Yikes! I wasn't attacking you. I won't speak for Rally though LOL. I think it's an interesting position so when you have investigated the numbers, my two questions still stand: 1) Where is the risk hole at front month expiration? 2) What is the risk/reward on the trade at expiration? Current implied volatilities. Actually, I'm quite sure the profit zone can be quite large outside of the risk hole a la short calendar. However, the main profit zone will most likely be around the short strike a la long calendar. You won't get as much profit potential as a long calendar due to the short calendar but at the same time you don't have the net debit of a long calendar for the same reasons. MoMoney.
Here is the corrected screen shot based on if I entered the position now for a net credit. Profit Zone is wide and loss zone is narrow and pretty small given initial net credit. Net credit of $3,000 in this example with maximum loss of $1,000 or so with huge profit potential. I should add the loss zone gets narrow as IV drops which is what occurs on a run up. Assuming ToS models this correctly given that it has time components and different month expirations.
The 1395 strike vols will rise on a trade to 1395 due to the shape of the vol smile. At least 150bp based upon the smile and a small contraction in the strip vols.
I'll add that the PnL distro is probably >$1500 overestimated at the high based upon likely fills and rise in smile vol. The otm becomes atm vol. Also, the loss likely reaches $2,000 on a rise in vol at the trough of the curve. It's a nice r/r, regardless. I estimate more like a 4:1 than a 8:1.
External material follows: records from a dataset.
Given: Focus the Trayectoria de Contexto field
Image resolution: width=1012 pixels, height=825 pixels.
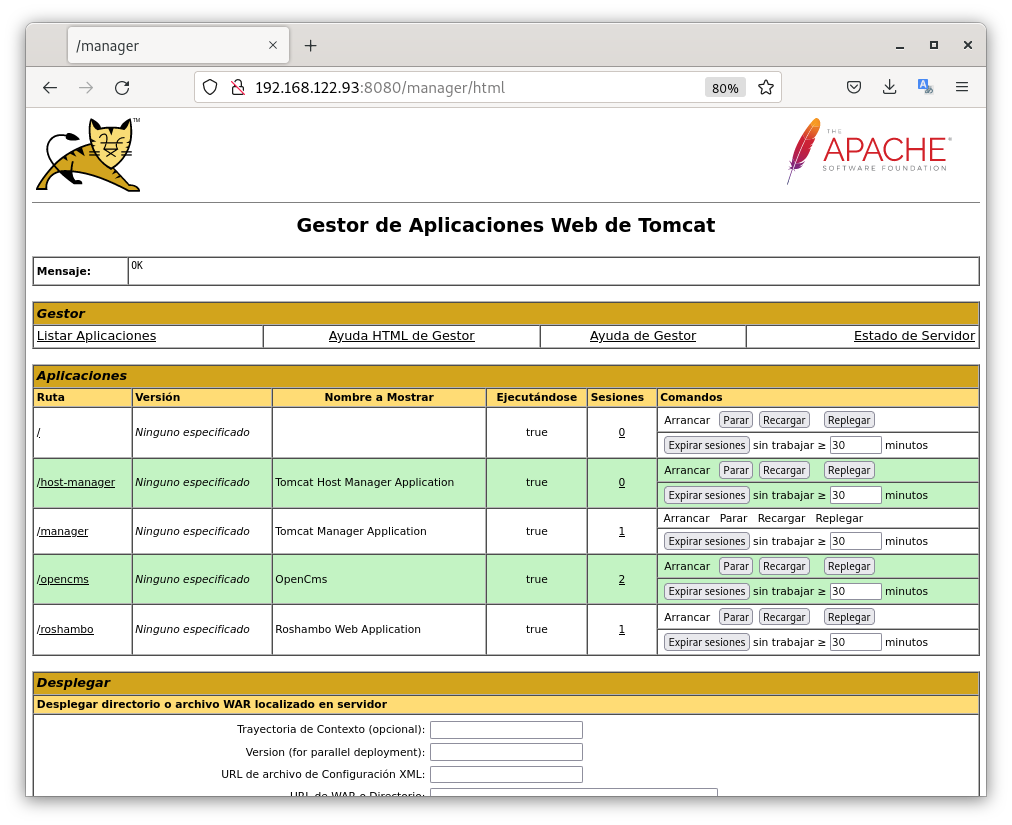Looking at the screenshot, I should pos(506,730).
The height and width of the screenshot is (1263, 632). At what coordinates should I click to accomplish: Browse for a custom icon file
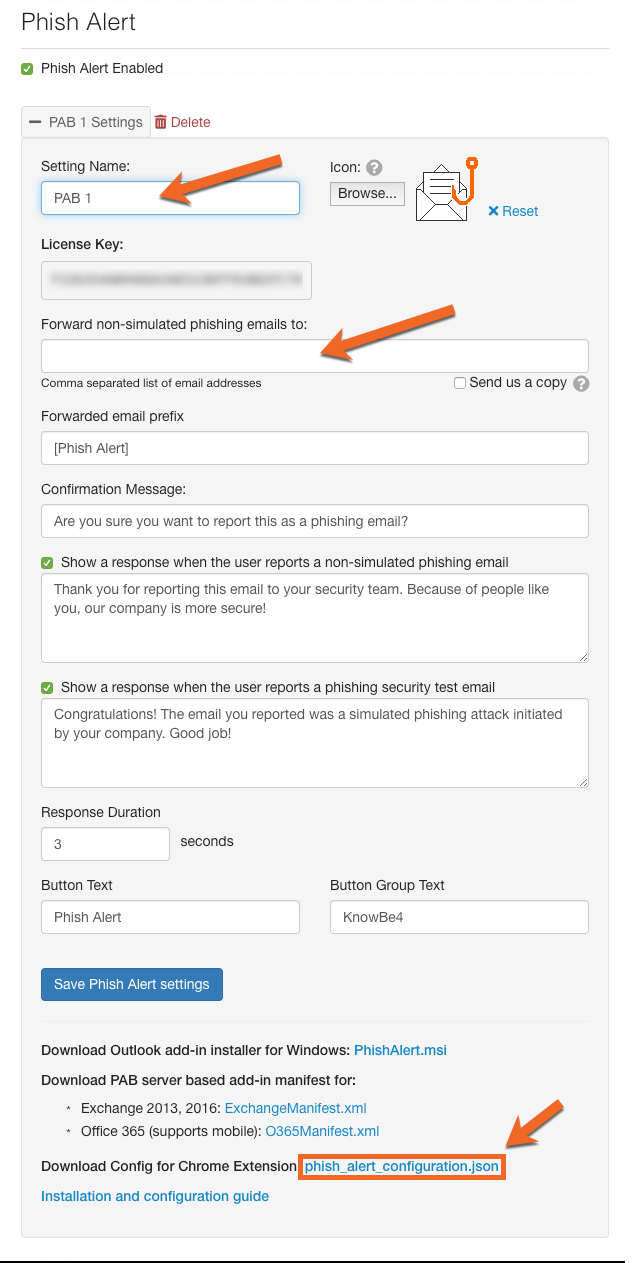pos(367,194)
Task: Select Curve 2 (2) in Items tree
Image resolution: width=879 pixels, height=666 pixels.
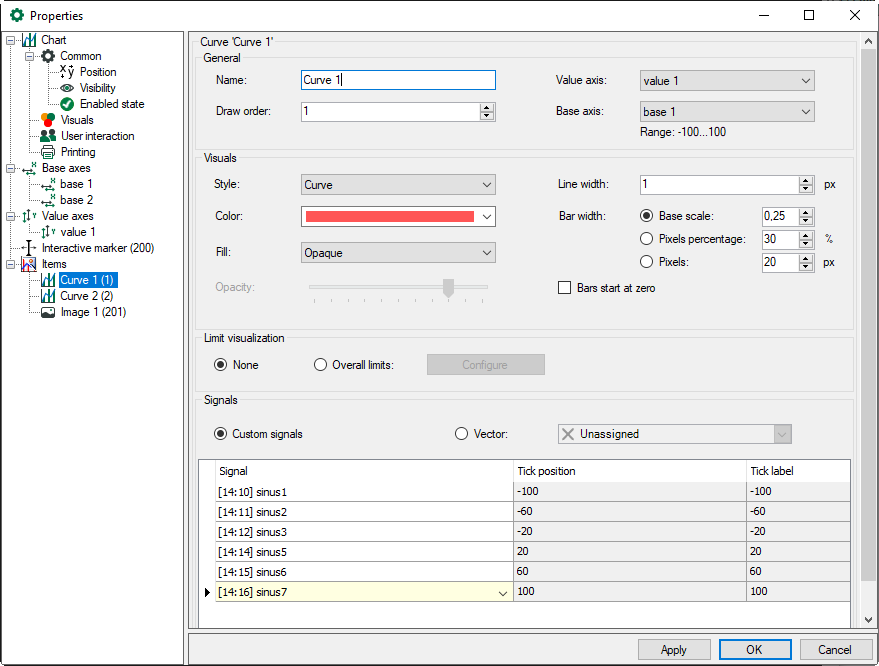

I took the liberty of highlighting the break-even points etc. The green line is expiration risk profile. The white line is today's: So, the end result is: 55% probability of winning something. About 1:10 max risk/reward at current implied volatilities. Understanding the risk in this thing is a little difficult. If we have a sell-off and an increase in implied volatility, the risk hole follows you and gets a little wider and shallower. On the other hand, if you're right on direction and implied volatility decreases, the risk hole can get deeper but narrower. Worst case scenario is if we go nowhere. MoMoney.